Cows are cleaning out really well and we haven’t had to put silage in yet.
We will graze 60% of the farm in October, with the remainder grazed up to drying off around the first week of December.
With silaging finally completed after what has felt like a never-ending number of bales, our attention is shifting towards winter.
Bales are being set out on the out-wintering ground, new fencing and water troughs are going in on some new land we’ve rented ready for winter and we’ve got one milk recording left to do to before we can finalise our dry cow plan.
We have adopted selective dry cow therapy, which, with our cell count running in the 60s, should see minimal antibiotic use again this year.
Scanning results pleasing
The cows are in great condition. Final scanning results were excellent with a shade over 96% of the herd in calf.
This is a real credit to the quality of the herd and the hard work of the team since this time last year.
Incidences of lameness have been creeping up this month, however. Our problems mainly being white line disease, bruising or foul.
Some help was brought in last week to help get back on top of the trimming and we’ll start foot bathing again up to drying off.

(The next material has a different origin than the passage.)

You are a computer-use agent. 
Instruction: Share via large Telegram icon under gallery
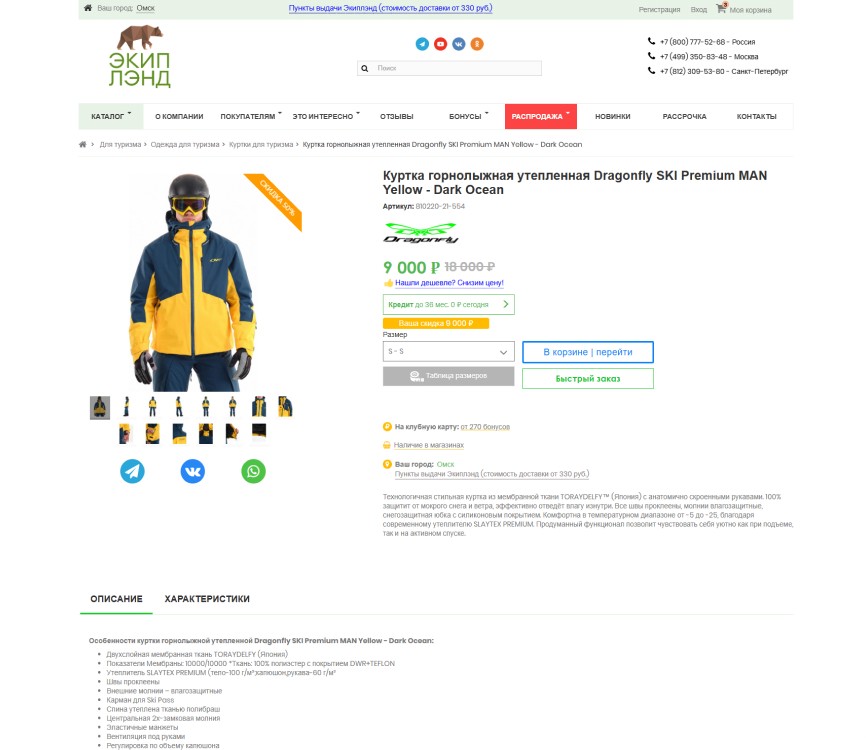pos(133,471)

The concrete wagons were back in September. Two areas of track around the parlour had deteriorated to the point that cow flow was compromised.

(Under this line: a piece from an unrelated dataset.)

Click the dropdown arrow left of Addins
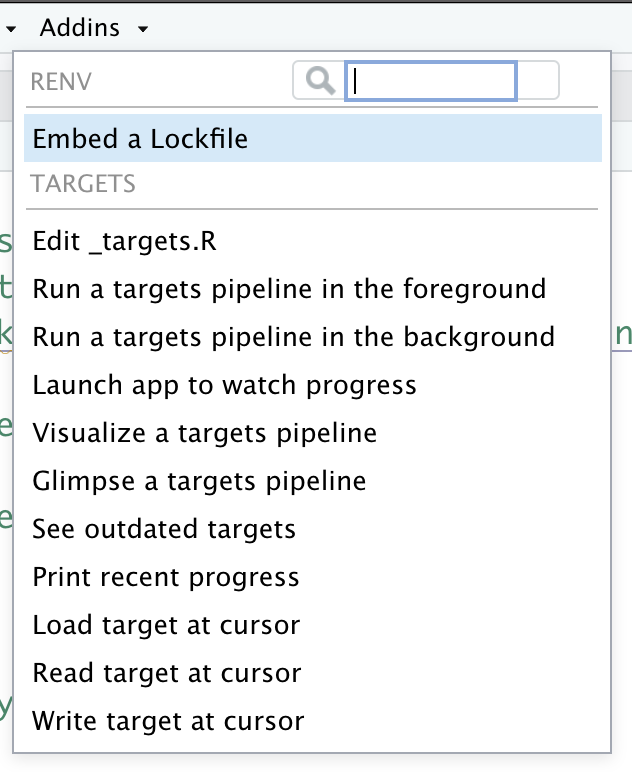Image resolution: width=632 pixels, height=772 pixels. pyautogui.click(x=11, y=29)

Cows weren’t enjoying walking on them but 80m of concrete track later and we’re all pleased to report they’re flying along now.
The teams from both farms came together last month for a day’s personal development with motivational speaker and business adviser Nollaig Heffernan.
The day focused on improving our communication skills, teamwork and task prioritisation. It was time exceptionally well spent, with everyone really engaging in the day.
We are very lucky to have a great team of people in the business, and watching their response to an exercise of this nature is evidence of that.
Next week, we welcome our second discussion group of the year – this time all the way from Ireland.
Johnjo Roberts converted his family’s 250ha beef and sheep farm on Anglesey to an 800-head spring-block calving dairy in 2014. Maximising grazed grass and good milk solids are priorities.